EXERCISE PROMPT> Rewrite the listing lines beginning at the one that has "Select Thursday 29 date header" and ending after the one that has "click(x=445, y=66)", swapping "Thursday" for "Friday" and keeping all else as it is. Omit the pictures from your answer.

RAW DATA>
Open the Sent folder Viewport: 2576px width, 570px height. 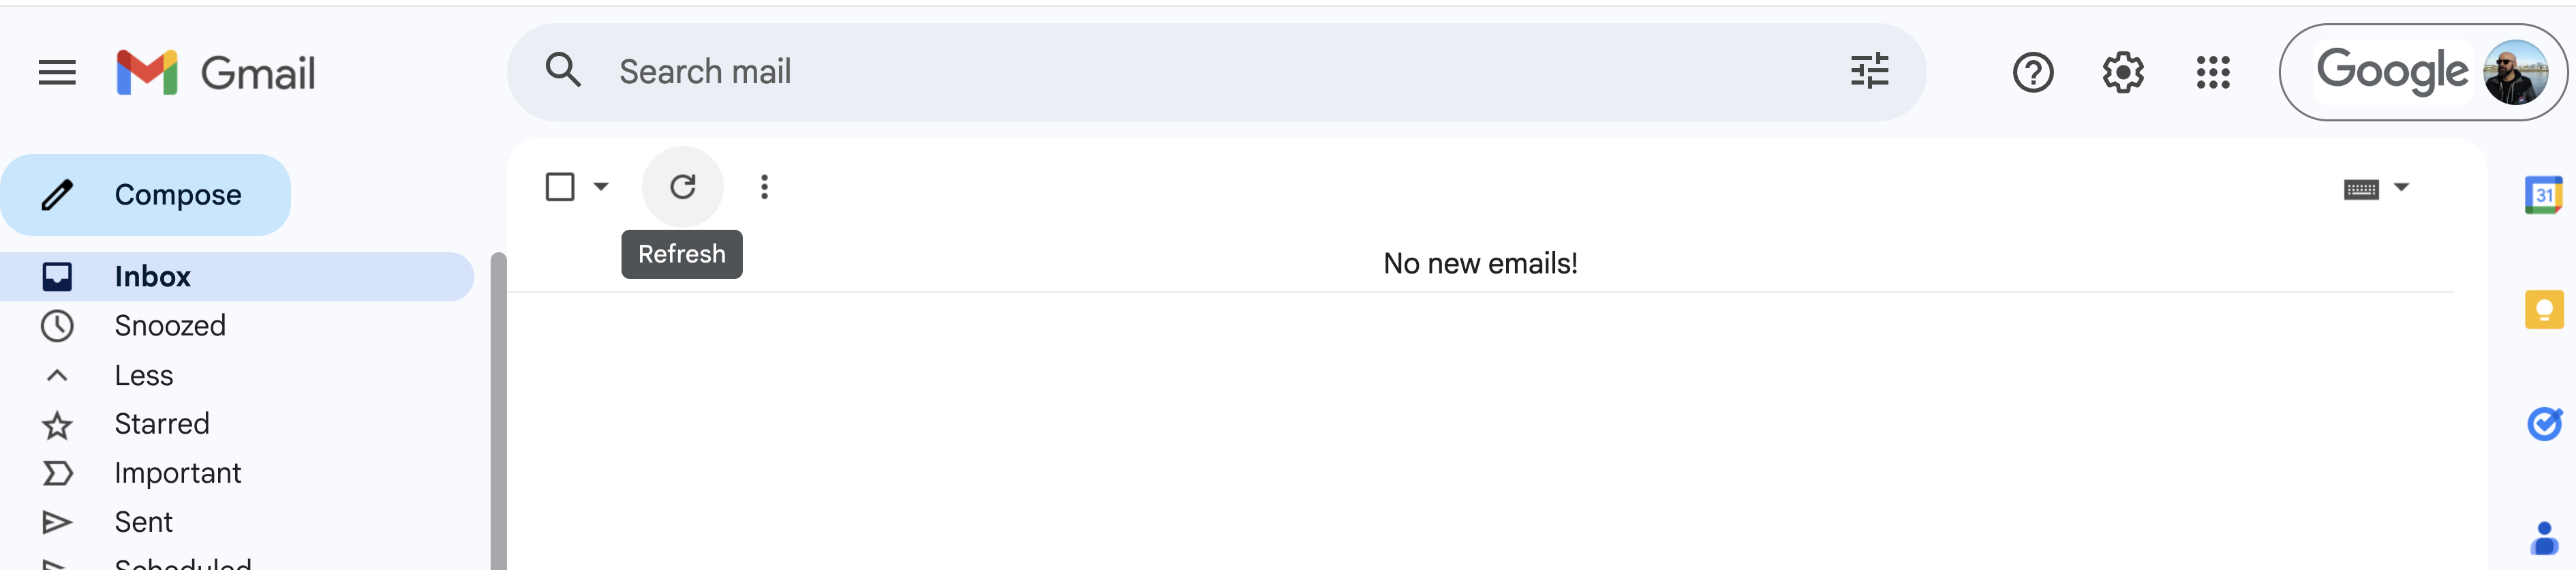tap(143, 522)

...

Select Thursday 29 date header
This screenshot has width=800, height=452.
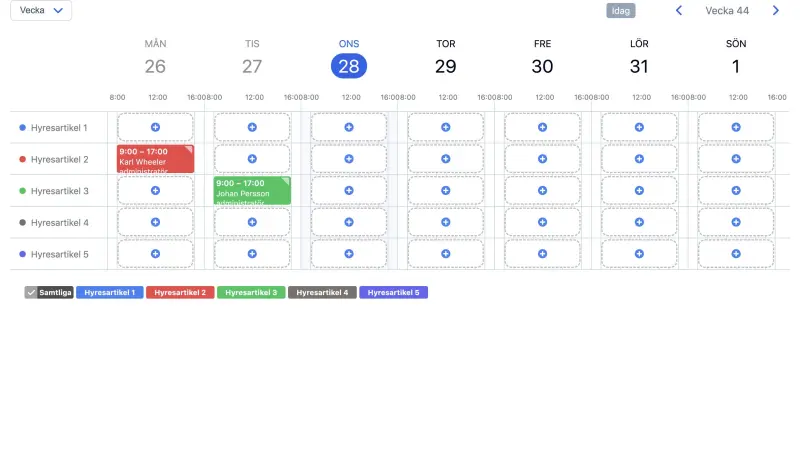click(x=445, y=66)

==

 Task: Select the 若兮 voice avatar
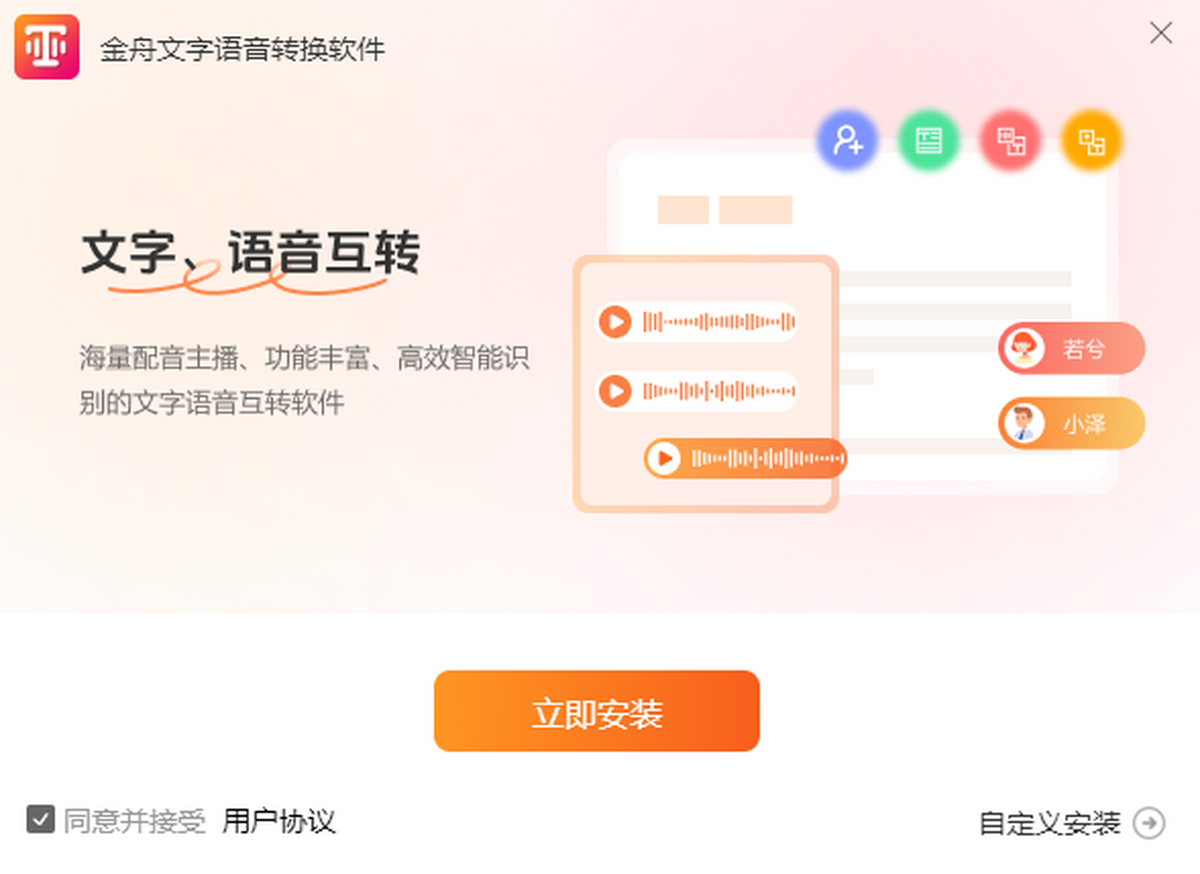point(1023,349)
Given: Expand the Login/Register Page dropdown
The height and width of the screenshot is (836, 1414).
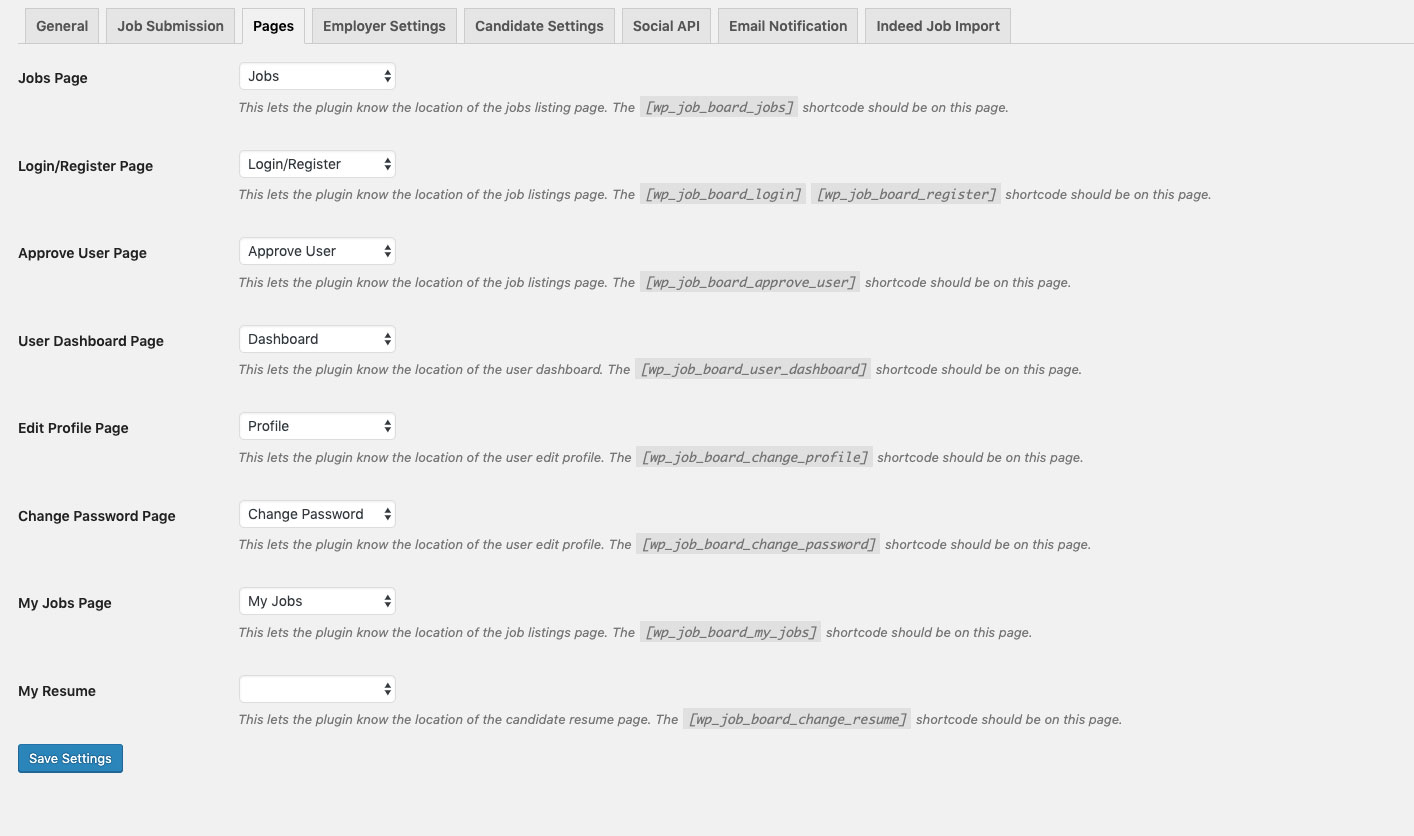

SOLUTION TO THIS TASK>
Select Friday 29 date header
This screenshot has width=800, height=452.
click(x=445, y=66)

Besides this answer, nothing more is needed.